La endémica venalidad que había caracterizado a la política cubana anterior a la Revolución explicaba –al menos en buena parte– las ideas de la triunfante guerrilla castrista. Querían para la isla una vuelta al estado de Naturaleza. O un estado de Gracia con radicalidad utópica. La soberanía política o la reforma social y económica quedaban como pálidas ambiciones para un fondo sobre el cual se destacaría la gran creación revolucionaria, el Hombre Nuevo. Un hombre libre de ambición personal y de codicia material, que llevaría una vida justa en una comunidad justa sobre un suelo libre. 
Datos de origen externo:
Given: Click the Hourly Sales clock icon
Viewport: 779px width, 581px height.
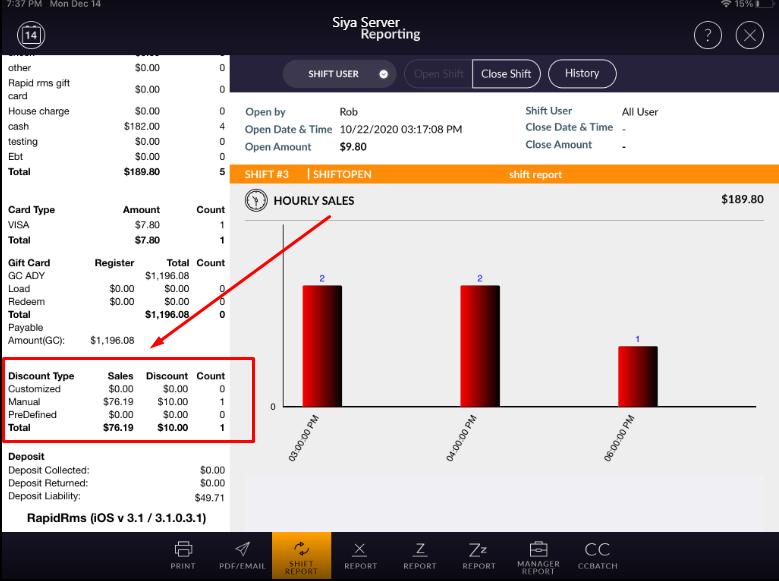Looking at the screenshot, I should (x=257, y=201).
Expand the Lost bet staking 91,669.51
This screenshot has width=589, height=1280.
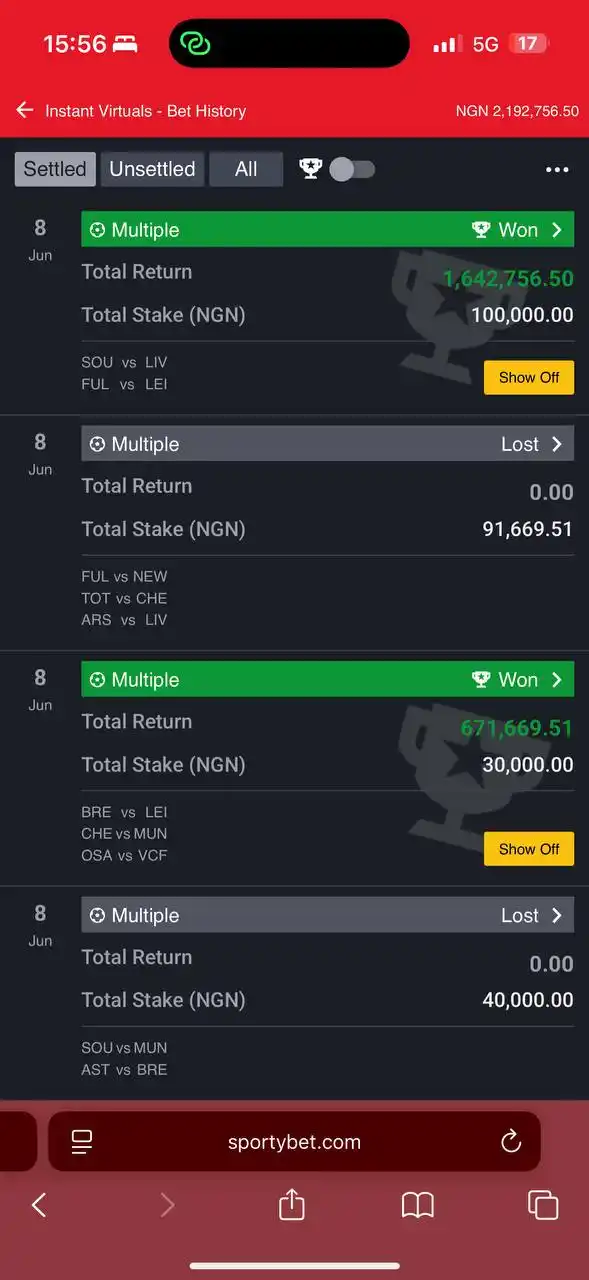(x=328, y=444)
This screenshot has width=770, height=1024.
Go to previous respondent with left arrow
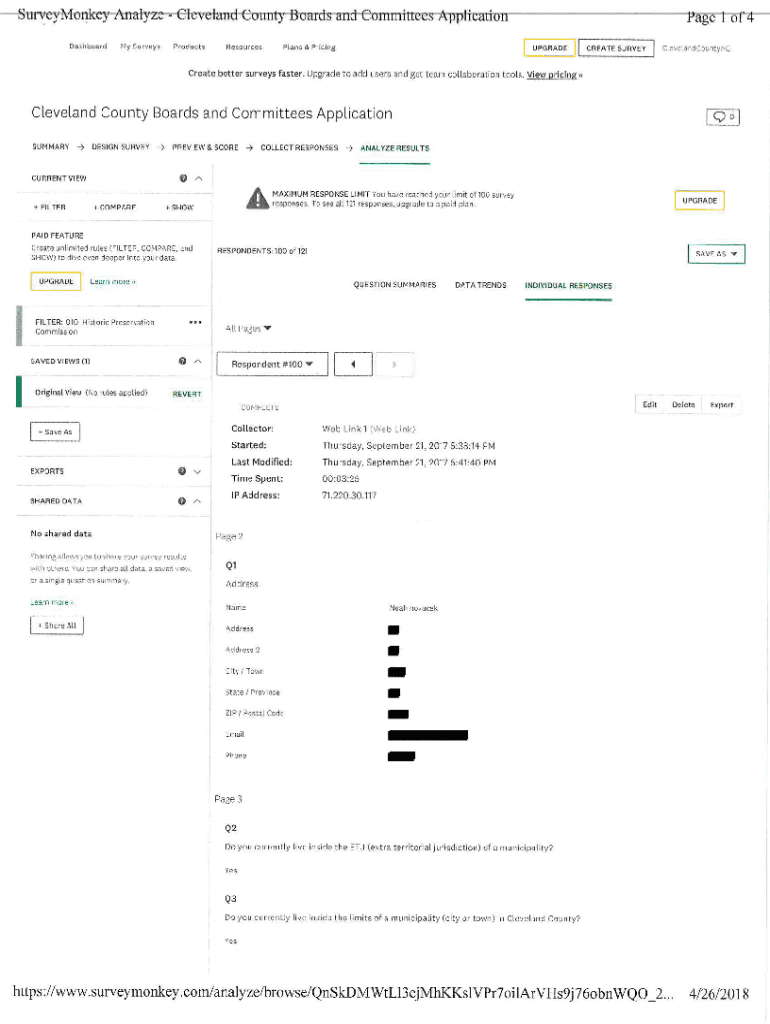pos(353,365)
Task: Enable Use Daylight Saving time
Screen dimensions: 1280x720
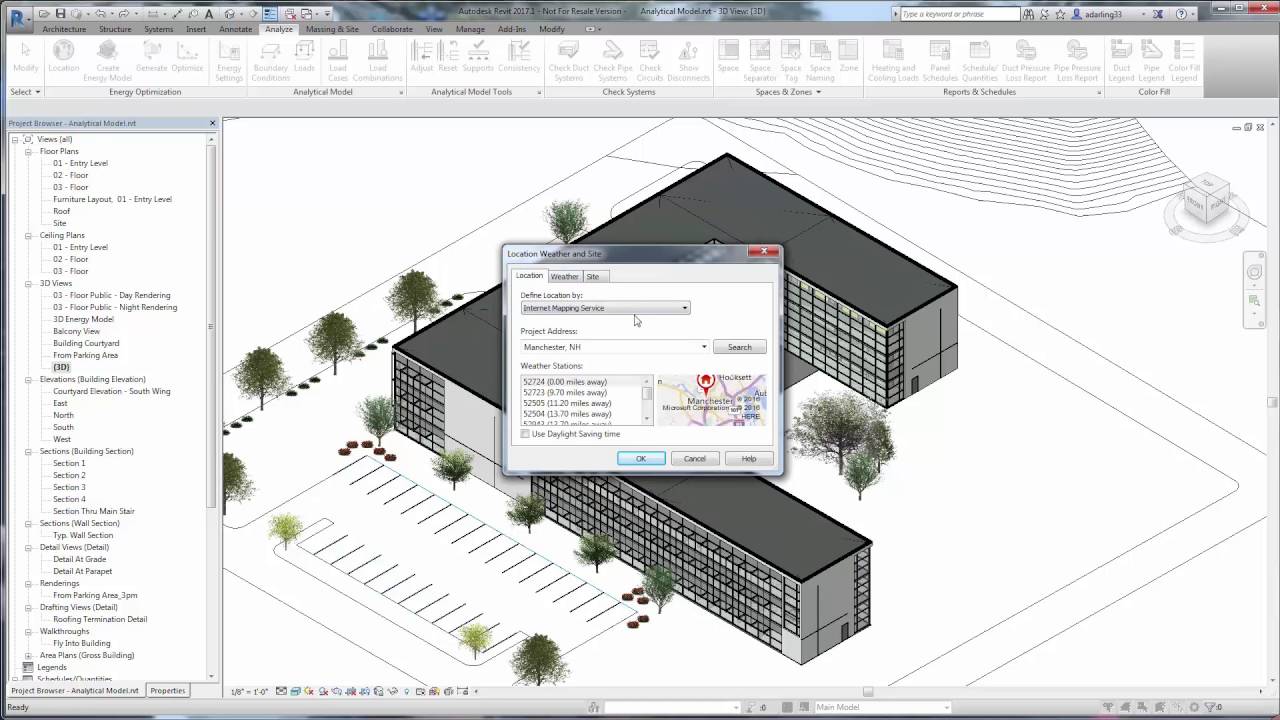Action: point(524,433)
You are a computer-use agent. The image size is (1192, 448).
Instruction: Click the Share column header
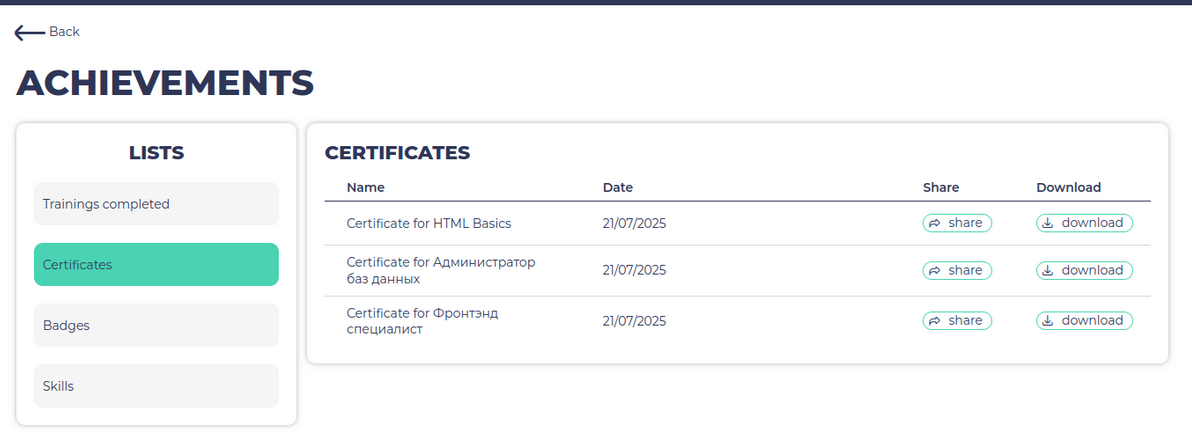click(941, 187)
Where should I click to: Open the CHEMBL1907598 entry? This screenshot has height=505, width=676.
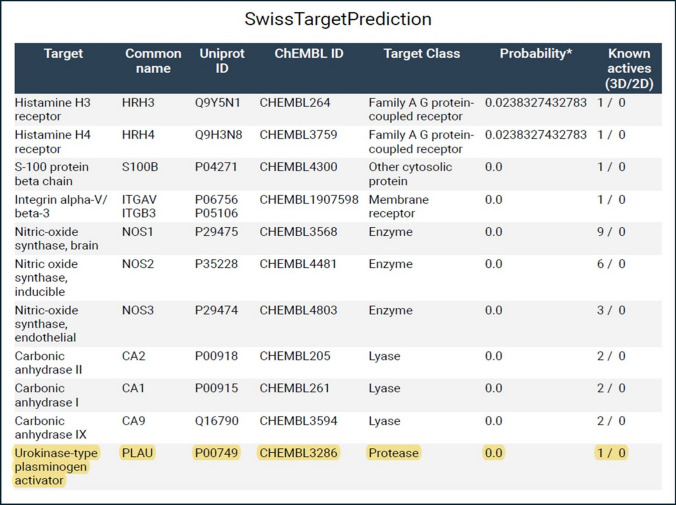coord(308,200)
La Revolución Cubana triunfante en 1958 introdujo cambios verdaderamente radicales en la isla. Aunque no fueran siempre los que esperaban los insurrectos en su lucha. El primer presidente revolucionario, Manuel Urrutia, tuvo que renunciar; el comandante Huber Matos, héroe de la guerrilla, fue encarcelado por traición cuando se sintió traicionado.  

Los sospechosos de haber apoyado al anterior dictador, el impresentable Fulgencio Batista, fueron sumariamente juzgados y más velozmente ejecutados por tribunales del pueblo que resultarían sospechosos a un jurista melindroso. No se convocó a elecciones: desde el triunfo revolucionario hasta 2016, el pluripartidismo fue la bestia negra de Fidel Castro.  

El sindicalismo pasó a estrechar sus lazos con el Estado y el gobierno. Desde un comienzo, la Revolución, sin remilgos, no se privó de recurrir a medidas con las que gobiernos latinoamericanos de todo signo habían seducido a los trabajadores: aumento general de salarios y control de precios.  

El resultado de la suma de estas políticas lleva a la Cuba de hoy. El entusiasmo revolucionario se enfrentó a la economía. La reforma agraria se convirtió en ley y grandes latifundios de una isla que no conseguía escapar del monocultivo azucarero se convirtieron en cooperativas; empresas, bancos e industrias fueron nacionalizados.  

Febrero de 1960 fue un mes clave para el futuro de la isla y para estigmas que duran hasta el presente. El encargado de negocios soviético Anastas Mikoyan viajó a Cuba y ofreció en nombre de líder del Kremlin, Nikita Kruschev, la compra de cinco millones de toneladas de azúcar en cinco años. Y además, un préstamo de cien millones de dólares para adquisición de tecnología en la Unión Soviética.  

Esa visita oficial auspiciada por Castro marcó que ya nada habría de ser como había sido hasta entonces en América Latina. Cuba había adoptado el comunismo como modelo declarado del Estado y de la economía.  

Tales milenarismos suelen traer todo resuelto. El prototipo del Hombre Nuevo era el guerrillero. Tendría su figura de mártir en el Che. En cambio, Fidel fue, y siguió siendo aún hasta hoy, ya muerto, un Cristo resucitado sin crucifixión, un mito sin martirio y sin calvario.  

Fines tan elevados conferían de por sí su legitimidad al gobierno surgido de la Revolución. “El hombre del siglo XXI somos nosotros mismos”, decía el Che con ese candor que le haría ganar el respeto de tantos adolescentes en todo el mundo occidental y oriental, un fervor que con los años sería menos ideológico y más temperamental. Como icono fotográfico, el Che empezó a parecerse al buen mozo con algo fatal y sombrío de un pasado añorado pero irrecuperable, al beatnik Jack Kerouac, a un James Dean del Boulevard de los sueños eternamente rotos. Castro llegó a la era de la televisión: como en la Cuba de hoy, es en colores y no en blanco y negro. Aunque el color de Migueles, Danieles bis, Nicolases y Albertos parezca ser el el de la medianía, el gris y el cuchicheo.